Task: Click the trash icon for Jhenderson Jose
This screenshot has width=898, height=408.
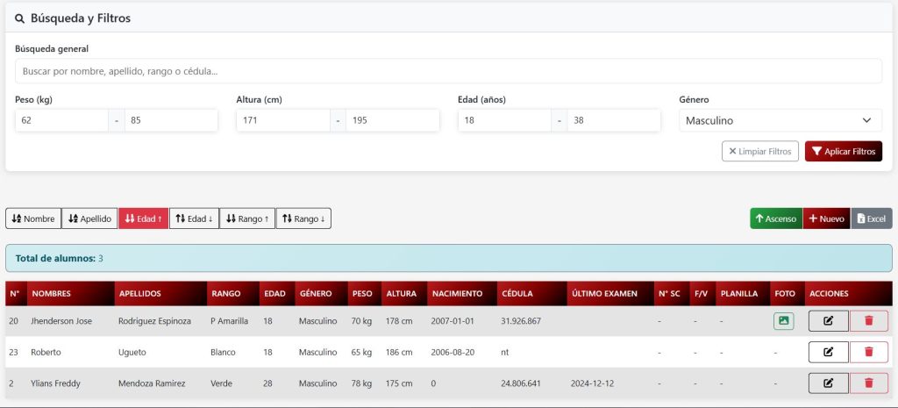Action: point(868,321)
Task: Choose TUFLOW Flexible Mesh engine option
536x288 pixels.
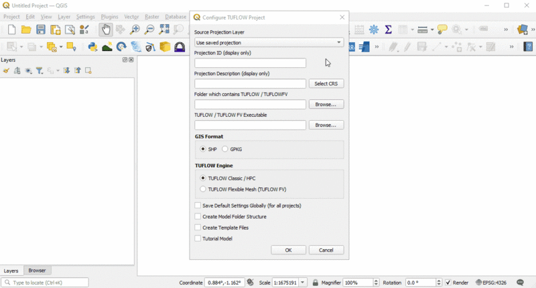Action: [203, 189]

**Try it:** Answer with one number only: how many lines in the data contain the word "Task"?

**Completed exercise:** 2